Time to batten down the hatches! Arrrrrgh!

I don't think that Galaxy is much of a threat... YET.

"Did you warn people to evacuate?"

"Well, no. I did tell them to burrow into their shells, however."

A purely hypothetical question: Should I see a doctor if I have spokescrabs?

Is Disaster Action kid and this kid related and if so what does that mean for the rest of us?

*grumblemumblegrumble*

Sure, remove the spam and leave me looking like I'm talking about a very old storm!

"Did you warn people to evacuate?"

Evacuate: To excrete waste matter from the body.

They're preaching to the choir here.

No-Pants Crack Smoka

Not to alarm anyone, but "...projections indicate that the Andromeda Galaxy is on a collision course with the Milky Way, approaching at a speed of about 140 kilometres per second"

arrgh. get outta town and take the spokescrab, i mean the walrusjohnson, and then get outta town.
ducttaped walrus johnson wbagnfarb

Even more disturbing in the hurricane cartoons they have. Poor form.
http://www.fema.gov/kids/h_toons2.htm

I don't think people in South Florida have basements, since the mean elevation above sea level is about 2 feet.

I love the FEMA kids site. For example, kids can click on a map of the United States and find out all the various disasters that can occur in their state. What better way to increase the anxiety and paranoia of America's youth! Hooray FEMA!

I love the FEMA kids site. For example, kids can click on a map of the United States and find out all the various disasters that can occur in their state. What better way to increase the anxiety and paranoia of America's youth! Hooray FEMA!

Do y'all like the mascot? Jimmy DeWitt came up with that when he was directing FEMA for me, only months after Al Gore invented the Internet. He came in to tell me about it and I asked him why he chose a crab. He said that they manage to survive the most tultuous of storms just fine. And I reminded him that if a Category 5 hits the gulf coast, the only crabs that will survive are in my Jockey Shorts.

Get ready FEMA because this could happen.
But even more scary is this and this

Yes, fellow bilge rats, there is an upside to living in South Florida. Besides the oppressive temperature index and weekly hurricanes, you can become closely associated with spokescraps, er crabs!

Dave, we know from your blog that Mrs. Blog has substantial Miami roots. Also I know that the Miami Bombshells (whom I like lots) live there.

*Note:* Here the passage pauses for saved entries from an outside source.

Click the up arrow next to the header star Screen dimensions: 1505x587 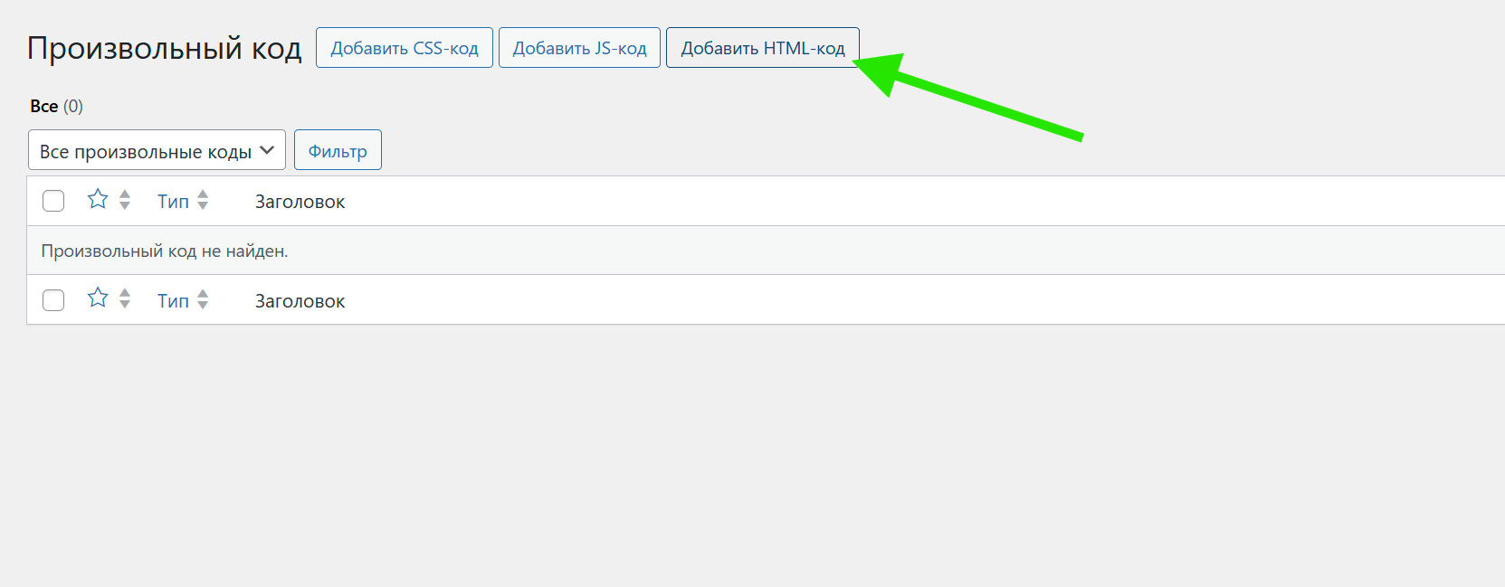[124, 194]
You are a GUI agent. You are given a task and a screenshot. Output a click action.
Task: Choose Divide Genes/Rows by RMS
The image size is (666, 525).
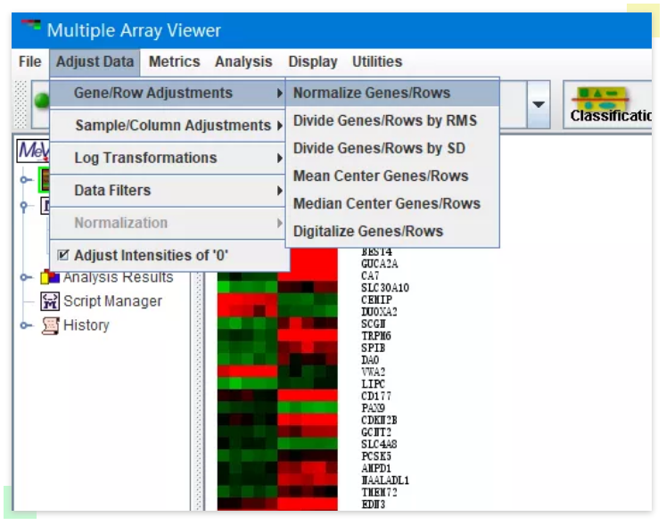(384, 120)
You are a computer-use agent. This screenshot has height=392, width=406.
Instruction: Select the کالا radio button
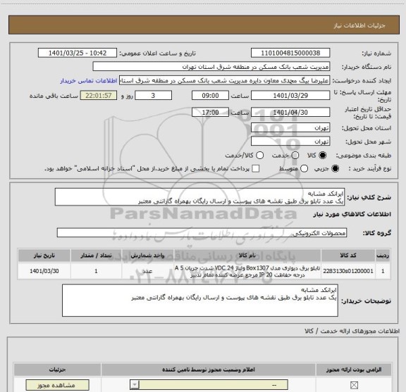[x=322, y=155]
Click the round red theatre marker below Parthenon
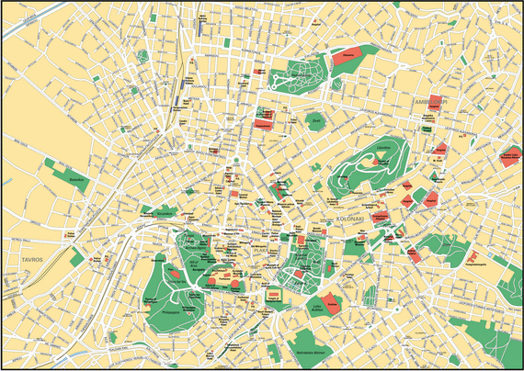The width and height of the screenshot is (524, 371). (x=235, y=284)
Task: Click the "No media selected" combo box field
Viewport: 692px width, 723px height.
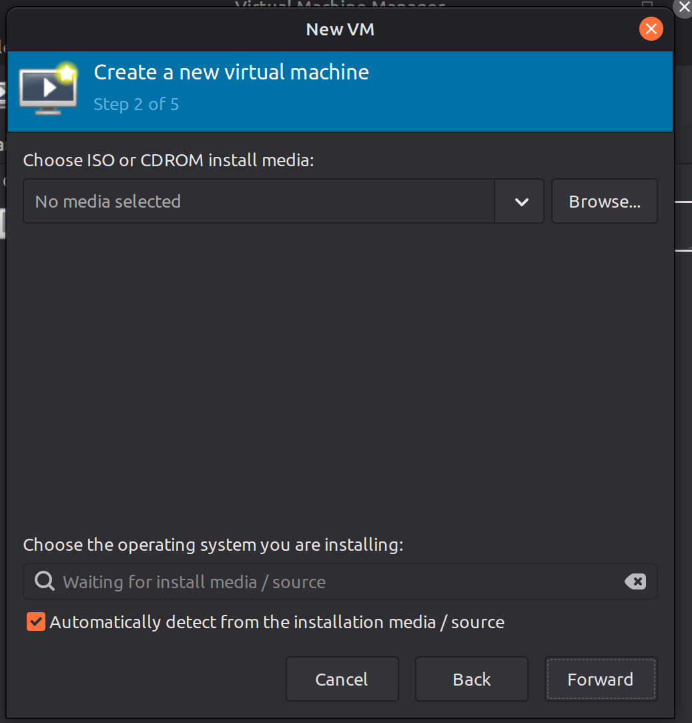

But I'd be pleased if you moved to Chicago - for the weather.

Not to belabor the obvious or anything, but if Dave wanted to take a trip to Nodak, he could check on his sewer lift station, and then I'd let him bunk in my house with the 7-Gallon High Flow toilet ...

Just say the word, Dave, and I'll being making the ARRRRRRRangements ...

I was sure a geezer would catch the Herman's Hermits reference by now. And the shells had some weird designs.

The government must have a hippie think tank on board to relate tough ideas in new, "creative" (a.k.a. drug-induced) ways to the public.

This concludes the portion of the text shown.